If we consider only one operation (either scalar multiplication or addition by constant vector), than we can easily find such a construction. Denote by $\alpha v_i$ scalar multiplication where $\alpha \in \mathbb{R}$. By taking contiguous ratios of the $k$-th and $(k+1)$th components, we have a function the image of which is equal for both vectors. For instance, let $v_i = (0.5, 1.0, 2.0)$ and $4v_i = (2.0, 4.0, 8.0)$. If we set the first value to $1.0$ by convention, then we have a $\tau (v_i) = (1.0, 2.0, 2.0) = \tau (4v_i)$.
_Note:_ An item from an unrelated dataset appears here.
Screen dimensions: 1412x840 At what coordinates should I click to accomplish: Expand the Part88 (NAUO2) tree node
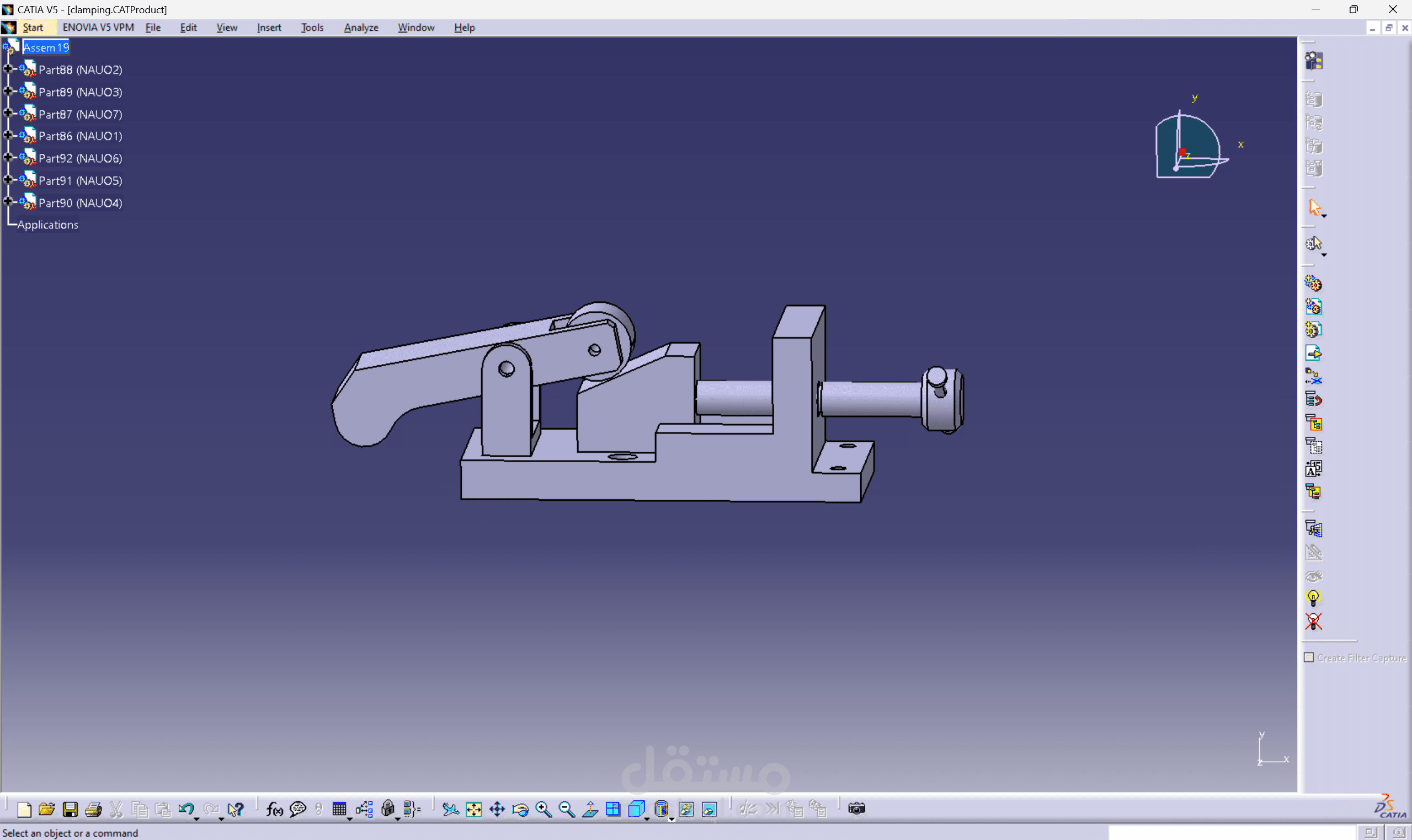[x=8, y=69]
We can do something very similar for addition of a constant vector $K \in \mathbb{R}$: instead of taking contiguous ratios, we take contiguous differences. If $v_j = (0.5, 1.0, 1.25)$ and $K=$3$= (3.0, 3.0, 3.0)$, then we have that $v_j + K = (3.5, 4.0, 4.25)$. By setting a first value to $0.0$ (also convention) and taking differences of contiguous elements for each vector, we get that $\omega (v_j) = (0.0, 0.5, 0.25) = \omega (v_j + K)$.
But can we find such a function if we're doing both operations simultaneously (scalar multiplication=multiplication by diagonal matrix and addition by a constant vector), i.e. if we apply an affine transformation to the vector? Apologies if this isn't totally clear –– I'm happy to clarify any points in the comments.